In other words, if she had been there in the Kmart parking lot with him urging him to get back in the car then the case for incitement would be much stronger, perhaps even pervasive to me. But the lack of her physical presence makes her words far more like protected advocacy than incitement.

Posted by: Daniel | Aug 3, 2017 4:50:16 PM

Daniel, I agree if she was physically present it would carry significantly more weight.

This guy could of been persuaded by a few songs or even the sick movies out today, that maybe cashing in is the way to go. Has to be more responsibility for a person with their own life than just txts and a phone call.

I dont see what a term of imprisonment would accomplish except to satisfy the guys parents temporarily, a deflated victory. Afterwards they realize, it doesnt bring him back.

Posted by: MidWestGuy | Aug 3, 2017 9:57:58 PM

"To me the incitement test is predicated on the incitement being in-person."

I find this artificial though text message might not do it. It is more than just tossing a bunch of flyers anyhow -- it is back/forth communication between two individuals. I think incitement by phone is possible, that is voice. Skype too.

If the conviction is legitimate, the sentence to me sounds fair.

Posted by: Joe | Aug 3, 2017 10:10:34 PM

The intentional act of the victim broke the chain of causation.

Suicide is not a crime. Solicitation of suicide is not solicitation of a crime.

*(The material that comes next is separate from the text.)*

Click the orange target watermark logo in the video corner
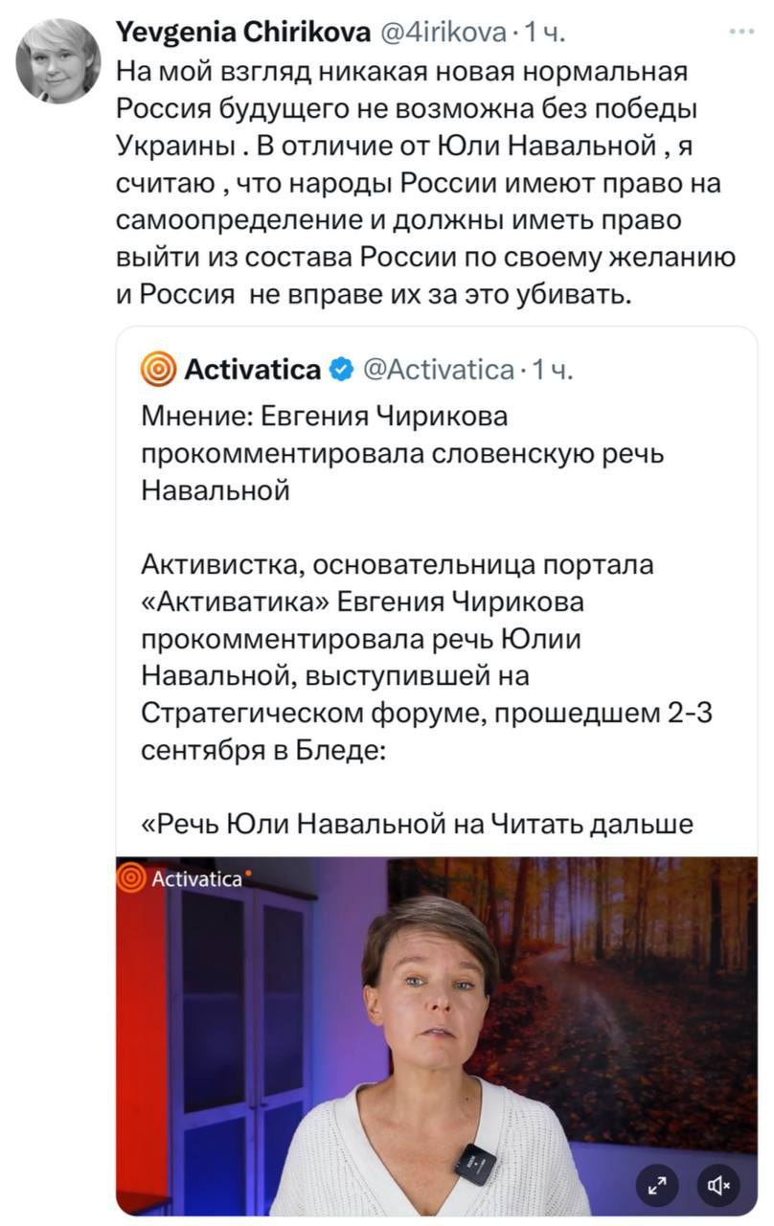774x1226 pixels. 131,876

I say to a lawyer, go fuck yourself. I am now guilty of rape, according to this ridiculous judge.

Posted by: David Behar | Aug 3, 2017 11:20:38 PM

There are two questions:

(1) Can the state criminalize the sort of conduct here?

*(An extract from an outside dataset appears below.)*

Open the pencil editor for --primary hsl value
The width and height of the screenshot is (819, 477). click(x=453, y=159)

(2) Did it actually do so?

If the answer to the questions is yes, and I think it plain that the answer to (1) is yes, then she probably got off a little easy.

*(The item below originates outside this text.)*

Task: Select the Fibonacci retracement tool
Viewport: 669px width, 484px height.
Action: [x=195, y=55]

Posted by: federalist | Aug 4, 2017 11:50:55 AM

@Joe

The problem with the intimacy argument is that traditionally the kind of one-to-one behavior you find problematic has been evaluated under the "true threats" exception rather than the incitement exception. The difficulty with the true threat approach is that, at least explicitly, she didn't threaten him. This is why I think the appeal's ultimate resolution of her case should be from a 1A point of view, interesting. I do understand the moral intuition that her behavior is wrong somehow. However, it doesn't fit /neatly/ into the category of exceptions that SCOTUS has delineated, which means that if her appeal is going to be rejected they will have to massage those categories somehow. Can they do that? Yes. Will they do that? I doubt it. This court as we have just seen in The Slants case tends to be hostile to restrictions on free speech. I think it unlikely, but not impossible, that they will uphold her guilty verdict.

Posted by: Daniel | Aug 4, 2017 12:23:34 PM

Daniel, I don't think "true threats" is the criteria here. It's some sort of criminal incitement. That's a traditional exception and fits within Supreme Court case law. And, I don't think you have to be there in person necessarily for that to occur.

The Slants case was a case where some sort of content or viewpoint based exception was overturned. A traditional unconstitutional condition.

I think there is room for appeal here but think the incitement to return into the van (as compared to her convincing him generally to commit suicide) is a hard case for her.

Posted by: Joe | Aug 4, 2017 1:54:32 PM

Joe. What crime did she incite? Is getting into a truck a crime? Is suicide a crime in Mass.? Did his suicide disturb the peace, the only crime I can come up with, incitement to disturb the peace. That is not the charge that was tried.